Image showing a modified BCG vaccine designed to activate the ligand NOD-1 which is recognized by the immune system. Image credit: Barbara Smith (CC BY 4.0)
Tuberculosis is the leading cause of death from an infectious disease worldwide, partially due to a lack of access to drug treatments in certain countries where the disease is common. The only available tuberculosis vaccine – known as the BCG vaccine – is useful for preventing cases in young children, but is ineffective in teenagers and adults. So, there is a need to develop new vaccines that offer better, and longer lasting, durable protection in people of all ages.
During an infection, our immune system recognizes markers known as PAMPs on the surface of bacteria, viruses or other disease-causing pathogens. The recognition of PAMPs by the immune system enables the body to distinguish foreign invading organisms from its own cells and tissues, thus triggering a response that fights the infection. If the body encounters the infectious agent again in the future, the immune system is able to quickly recognize and eliminate it before it can cause disease. Vaccines protect us by mimicking the appearance of the pathogen to trigger the first immune response without causing the illness.
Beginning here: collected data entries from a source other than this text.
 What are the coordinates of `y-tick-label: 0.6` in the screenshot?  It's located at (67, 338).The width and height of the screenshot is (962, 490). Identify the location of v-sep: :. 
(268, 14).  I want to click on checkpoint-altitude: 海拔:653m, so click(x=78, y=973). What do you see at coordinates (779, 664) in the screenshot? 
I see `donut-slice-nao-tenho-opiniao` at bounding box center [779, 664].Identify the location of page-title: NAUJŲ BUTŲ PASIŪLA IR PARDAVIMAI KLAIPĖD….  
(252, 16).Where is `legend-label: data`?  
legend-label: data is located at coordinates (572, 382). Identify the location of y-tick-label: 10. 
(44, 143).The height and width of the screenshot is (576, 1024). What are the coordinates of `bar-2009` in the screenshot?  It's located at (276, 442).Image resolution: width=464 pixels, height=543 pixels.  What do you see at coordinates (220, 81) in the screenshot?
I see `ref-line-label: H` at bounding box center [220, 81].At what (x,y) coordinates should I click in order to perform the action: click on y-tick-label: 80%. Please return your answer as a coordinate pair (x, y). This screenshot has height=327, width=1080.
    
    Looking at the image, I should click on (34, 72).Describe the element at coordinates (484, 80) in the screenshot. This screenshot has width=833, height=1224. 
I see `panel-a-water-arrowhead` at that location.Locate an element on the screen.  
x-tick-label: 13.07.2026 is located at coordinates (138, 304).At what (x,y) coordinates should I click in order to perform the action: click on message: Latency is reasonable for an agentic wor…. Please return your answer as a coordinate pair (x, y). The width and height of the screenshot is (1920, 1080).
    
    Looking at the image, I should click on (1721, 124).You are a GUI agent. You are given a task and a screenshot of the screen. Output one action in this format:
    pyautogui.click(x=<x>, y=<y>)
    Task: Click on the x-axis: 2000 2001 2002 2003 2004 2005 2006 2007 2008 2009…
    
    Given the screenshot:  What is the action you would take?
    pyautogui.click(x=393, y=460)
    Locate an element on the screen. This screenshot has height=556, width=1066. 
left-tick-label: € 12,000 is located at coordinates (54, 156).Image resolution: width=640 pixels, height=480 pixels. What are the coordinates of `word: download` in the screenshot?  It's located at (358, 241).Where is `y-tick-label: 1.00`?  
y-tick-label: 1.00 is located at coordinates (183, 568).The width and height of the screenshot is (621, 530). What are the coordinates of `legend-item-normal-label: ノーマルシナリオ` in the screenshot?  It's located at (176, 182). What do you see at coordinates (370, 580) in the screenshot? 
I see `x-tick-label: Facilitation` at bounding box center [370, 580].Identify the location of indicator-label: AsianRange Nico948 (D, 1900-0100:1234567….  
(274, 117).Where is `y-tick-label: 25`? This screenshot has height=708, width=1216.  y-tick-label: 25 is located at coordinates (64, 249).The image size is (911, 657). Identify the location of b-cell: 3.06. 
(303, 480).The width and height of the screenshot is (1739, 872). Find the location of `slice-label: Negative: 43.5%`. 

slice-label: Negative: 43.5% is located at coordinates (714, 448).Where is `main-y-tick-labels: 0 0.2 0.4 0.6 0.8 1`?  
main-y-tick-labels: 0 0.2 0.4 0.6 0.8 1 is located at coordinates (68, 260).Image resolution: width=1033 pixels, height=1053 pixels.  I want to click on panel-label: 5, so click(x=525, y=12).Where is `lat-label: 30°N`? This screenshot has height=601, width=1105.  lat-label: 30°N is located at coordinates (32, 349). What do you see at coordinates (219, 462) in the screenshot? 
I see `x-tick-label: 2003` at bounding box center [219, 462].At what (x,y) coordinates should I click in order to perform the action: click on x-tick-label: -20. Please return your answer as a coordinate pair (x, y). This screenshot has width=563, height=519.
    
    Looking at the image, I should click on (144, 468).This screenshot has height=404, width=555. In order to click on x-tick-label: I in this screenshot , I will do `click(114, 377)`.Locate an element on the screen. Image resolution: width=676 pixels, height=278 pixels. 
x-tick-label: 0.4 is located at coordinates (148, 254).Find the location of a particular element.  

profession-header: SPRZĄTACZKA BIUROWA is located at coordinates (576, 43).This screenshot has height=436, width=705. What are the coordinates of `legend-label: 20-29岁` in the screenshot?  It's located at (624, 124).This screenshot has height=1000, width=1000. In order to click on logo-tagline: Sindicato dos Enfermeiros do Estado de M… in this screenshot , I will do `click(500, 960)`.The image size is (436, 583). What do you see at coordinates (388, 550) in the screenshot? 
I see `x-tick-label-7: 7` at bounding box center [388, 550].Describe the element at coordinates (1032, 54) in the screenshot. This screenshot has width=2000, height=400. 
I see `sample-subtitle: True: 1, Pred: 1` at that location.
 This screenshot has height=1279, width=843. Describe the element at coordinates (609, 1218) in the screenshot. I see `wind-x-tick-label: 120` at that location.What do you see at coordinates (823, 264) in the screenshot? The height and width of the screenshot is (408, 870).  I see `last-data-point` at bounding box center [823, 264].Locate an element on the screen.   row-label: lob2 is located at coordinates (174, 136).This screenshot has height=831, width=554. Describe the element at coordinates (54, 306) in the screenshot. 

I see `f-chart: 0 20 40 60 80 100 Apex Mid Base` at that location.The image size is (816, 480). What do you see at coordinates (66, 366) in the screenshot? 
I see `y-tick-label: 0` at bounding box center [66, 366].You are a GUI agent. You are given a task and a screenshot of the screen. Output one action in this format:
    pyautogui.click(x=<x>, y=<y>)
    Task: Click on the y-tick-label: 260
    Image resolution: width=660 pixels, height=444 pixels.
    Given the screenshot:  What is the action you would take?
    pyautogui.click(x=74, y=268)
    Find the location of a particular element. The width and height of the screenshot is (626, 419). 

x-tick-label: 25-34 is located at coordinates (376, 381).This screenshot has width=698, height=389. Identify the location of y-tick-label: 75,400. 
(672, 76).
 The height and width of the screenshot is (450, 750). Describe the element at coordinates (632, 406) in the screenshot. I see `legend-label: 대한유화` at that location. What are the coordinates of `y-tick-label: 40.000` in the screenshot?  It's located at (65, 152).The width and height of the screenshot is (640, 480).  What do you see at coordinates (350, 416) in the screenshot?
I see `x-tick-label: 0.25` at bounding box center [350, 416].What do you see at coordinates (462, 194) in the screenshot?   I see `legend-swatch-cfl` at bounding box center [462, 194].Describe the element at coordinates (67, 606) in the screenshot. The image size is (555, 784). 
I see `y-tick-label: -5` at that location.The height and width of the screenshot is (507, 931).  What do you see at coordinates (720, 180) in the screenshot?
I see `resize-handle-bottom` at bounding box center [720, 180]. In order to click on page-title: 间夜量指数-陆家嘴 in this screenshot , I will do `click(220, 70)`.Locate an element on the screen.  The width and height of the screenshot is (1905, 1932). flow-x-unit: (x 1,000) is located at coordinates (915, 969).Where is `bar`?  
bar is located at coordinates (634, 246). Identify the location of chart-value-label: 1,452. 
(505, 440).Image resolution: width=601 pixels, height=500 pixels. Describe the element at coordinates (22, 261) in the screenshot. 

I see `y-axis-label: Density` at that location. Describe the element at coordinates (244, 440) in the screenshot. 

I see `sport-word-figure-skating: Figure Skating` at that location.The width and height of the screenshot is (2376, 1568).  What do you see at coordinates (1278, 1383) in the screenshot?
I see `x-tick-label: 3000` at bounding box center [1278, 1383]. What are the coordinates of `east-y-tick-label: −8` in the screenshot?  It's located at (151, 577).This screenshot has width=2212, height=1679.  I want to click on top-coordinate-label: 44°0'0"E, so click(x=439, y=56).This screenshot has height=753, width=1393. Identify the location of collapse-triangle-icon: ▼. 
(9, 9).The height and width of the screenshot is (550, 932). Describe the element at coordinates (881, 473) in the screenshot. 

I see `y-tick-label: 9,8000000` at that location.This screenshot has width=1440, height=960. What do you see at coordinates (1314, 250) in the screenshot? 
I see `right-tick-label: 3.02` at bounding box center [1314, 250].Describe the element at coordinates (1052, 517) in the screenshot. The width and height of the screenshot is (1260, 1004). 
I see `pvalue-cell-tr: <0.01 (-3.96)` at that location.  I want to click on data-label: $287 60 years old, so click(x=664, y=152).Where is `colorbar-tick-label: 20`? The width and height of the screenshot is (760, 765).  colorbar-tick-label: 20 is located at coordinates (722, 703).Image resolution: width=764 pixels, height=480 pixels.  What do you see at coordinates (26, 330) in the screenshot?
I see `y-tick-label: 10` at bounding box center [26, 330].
The BCG vaccine contains live bacteria that are closely related to the bacterium responsible for tuberculosis called Mycobacterium tuberculosis. Both M. tuberculosis and the live bacteria used in the BCG vaccine are able to hide an important PAMP, known as the NOD-1 ligand, from the immune system, making it harder for the body to detect them. The NOD-1 ligand forms part of the bacterial cell wall and modifying the BCG bacterium so it cannot disguise this PAMP may lead to a new, more effective vaccine.
To investigate this possibility, Shaku et al. used a gene editing approach to develop a modified version of the BCG bacterium which is unable to hide its NOD-1 ligand when treated with a specific drug. Immune cells trained with the modified BCG vaccine were more effective at controlling the growth of M. tuberculosis than macrophages trained using the original vaccine. Furthermore, mice vaccinated with the modified BCG vaccine were better able to limit M. tuberculosis growth in their lungs than mice that had received the original vaccine.
These findings offer a new candidate vaccine in the fight against tuberculosis. Further studies will be needed to modify the vaccine for use in humans. More broadly, this work demonstrates that gene editing can be used to expose a specific PAMP present in a live vaccine. This may help develop more effective vaccines for other diseases in the future.